Recorded data:
────────────────
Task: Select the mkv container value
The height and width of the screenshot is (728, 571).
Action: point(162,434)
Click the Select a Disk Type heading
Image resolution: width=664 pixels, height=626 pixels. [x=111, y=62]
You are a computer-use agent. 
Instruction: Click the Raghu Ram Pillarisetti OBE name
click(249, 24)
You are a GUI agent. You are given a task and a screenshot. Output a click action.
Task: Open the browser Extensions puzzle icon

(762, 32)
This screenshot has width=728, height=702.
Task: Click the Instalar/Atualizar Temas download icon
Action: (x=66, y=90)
────────────────
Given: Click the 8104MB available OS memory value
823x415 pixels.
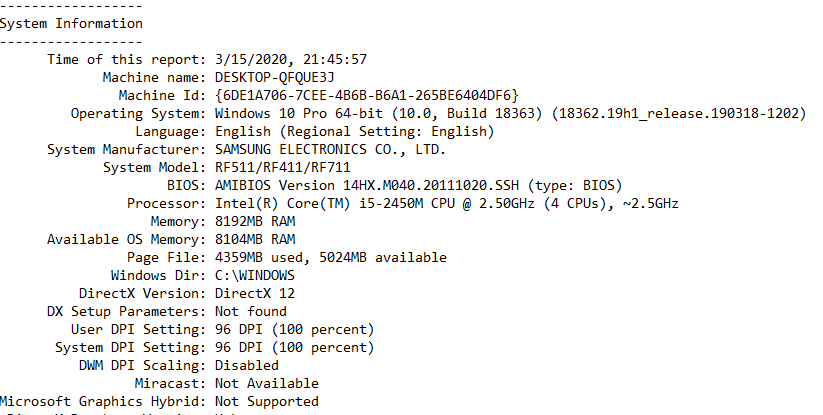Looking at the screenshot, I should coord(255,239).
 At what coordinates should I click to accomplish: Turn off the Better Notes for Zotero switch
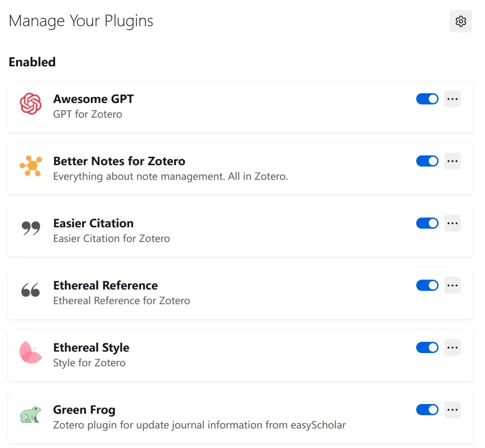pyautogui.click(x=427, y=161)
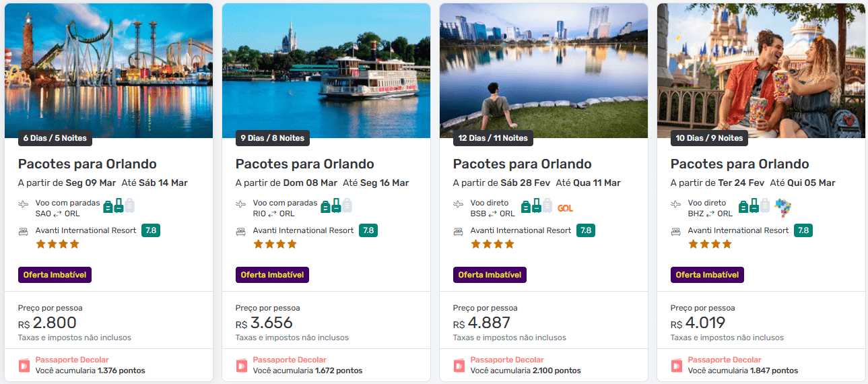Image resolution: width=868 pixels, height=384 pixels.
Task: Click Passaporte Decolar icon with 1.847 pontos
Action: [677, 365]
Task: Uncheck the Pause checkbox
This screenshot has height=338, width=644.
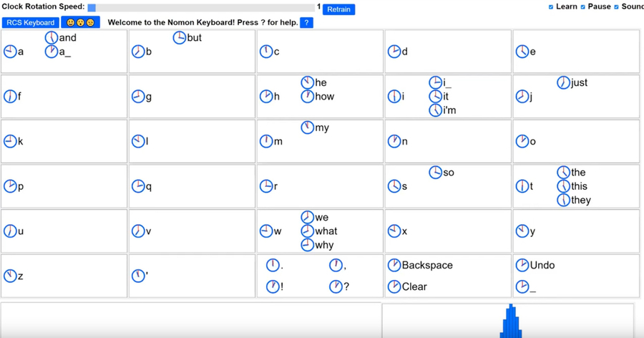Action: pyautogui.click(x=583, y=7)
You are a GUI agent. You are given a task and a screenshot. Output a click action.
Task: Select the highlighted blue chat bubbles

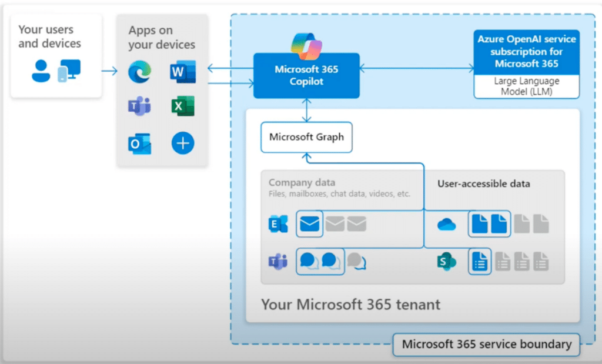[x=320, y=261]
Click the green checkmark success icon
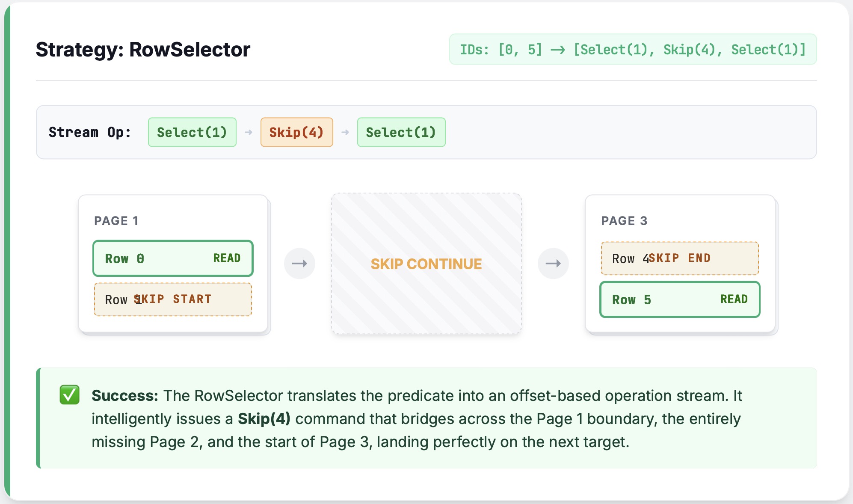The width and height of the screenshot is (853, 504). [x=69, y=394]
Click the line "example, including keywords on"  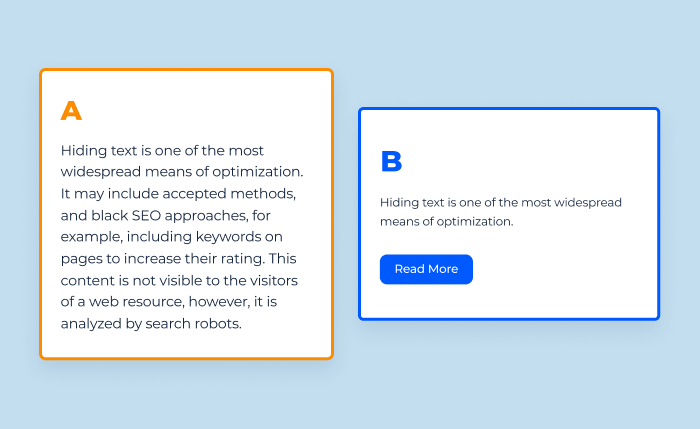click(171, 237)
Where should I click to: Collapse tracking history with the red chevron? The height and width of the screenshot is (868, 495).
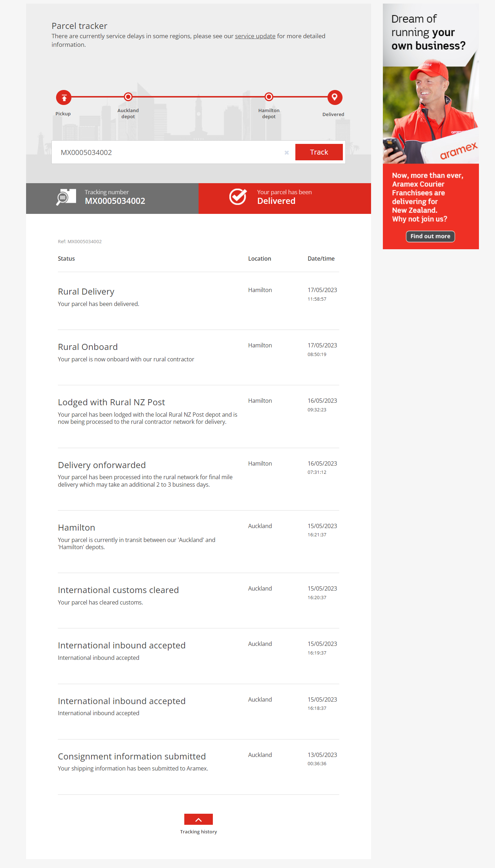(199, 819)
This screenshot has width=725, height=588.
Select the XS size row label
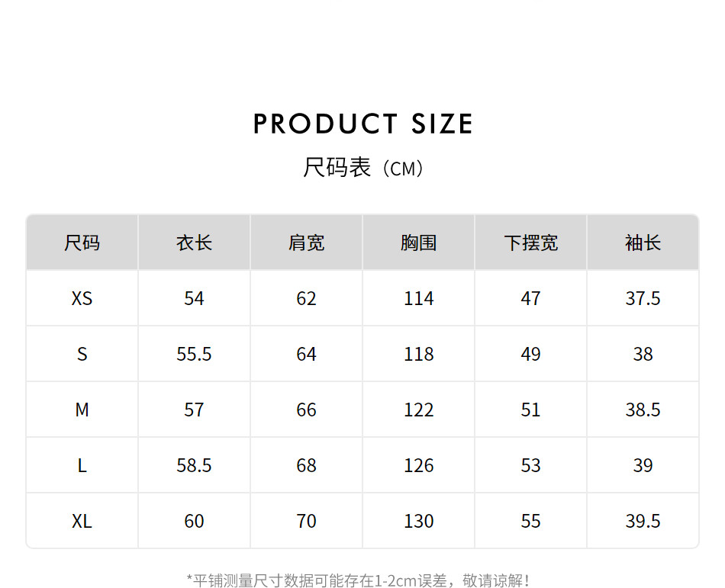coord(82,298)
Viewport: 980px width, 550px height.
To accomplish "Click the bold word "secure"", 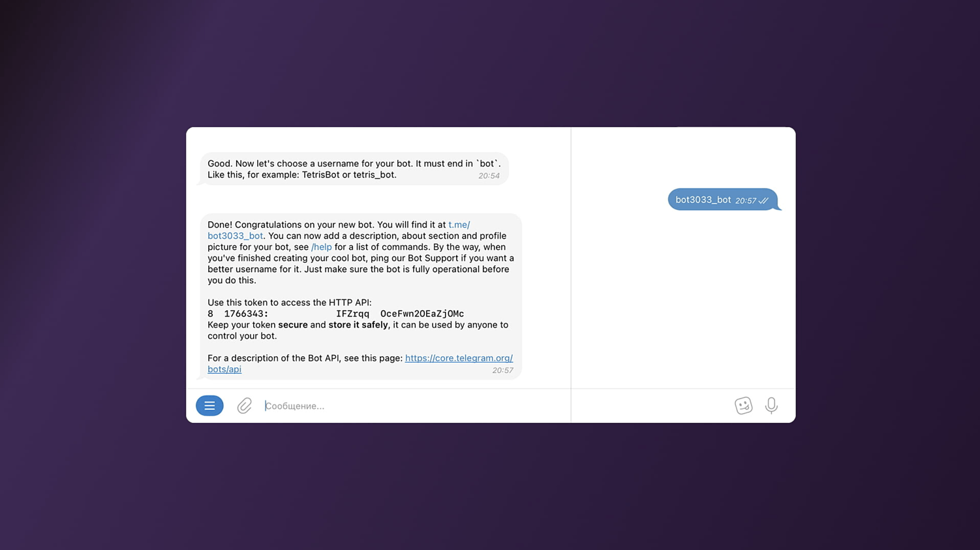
────────────────
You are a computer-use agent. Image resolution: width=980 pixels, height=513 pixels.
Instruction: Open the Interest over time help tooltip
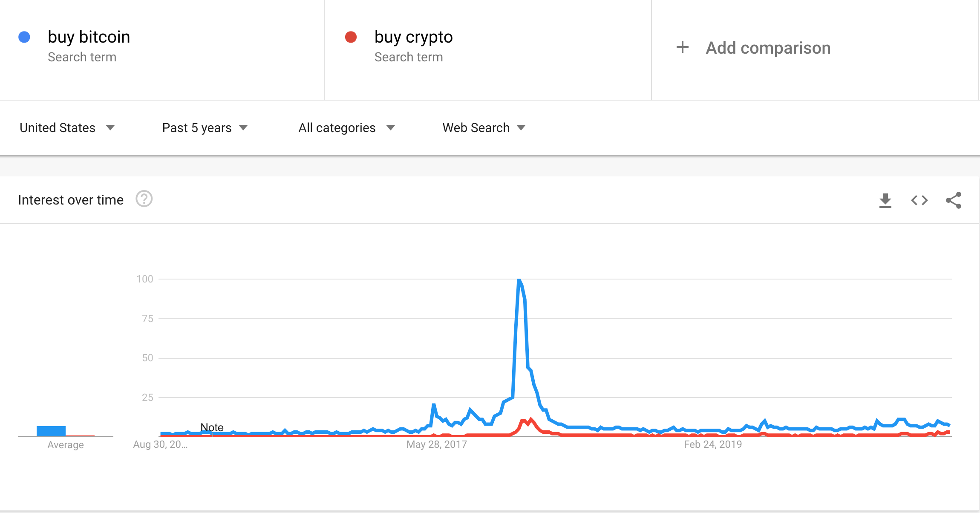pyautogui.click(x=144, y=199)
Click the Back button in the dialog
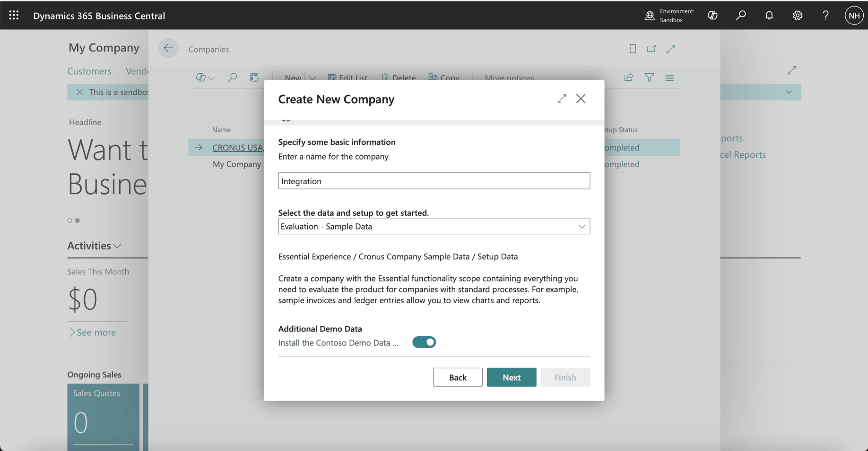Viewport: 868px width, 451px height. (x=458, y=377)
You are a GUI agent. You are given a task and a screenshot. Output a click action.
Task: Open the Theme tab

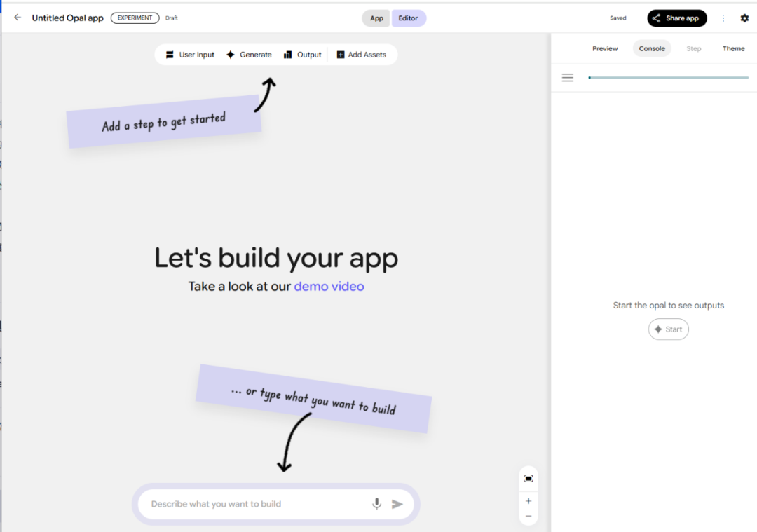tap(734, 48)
────────────────
** YOUR GOAL **
Pull out all lines from the entries above that include the word "computer".

** SOLUTION TO THE PROBLEM **
You are a computer-use agent. 
You are a computer-use agent. Image resolution: width=980 pixels, height=513 pixels.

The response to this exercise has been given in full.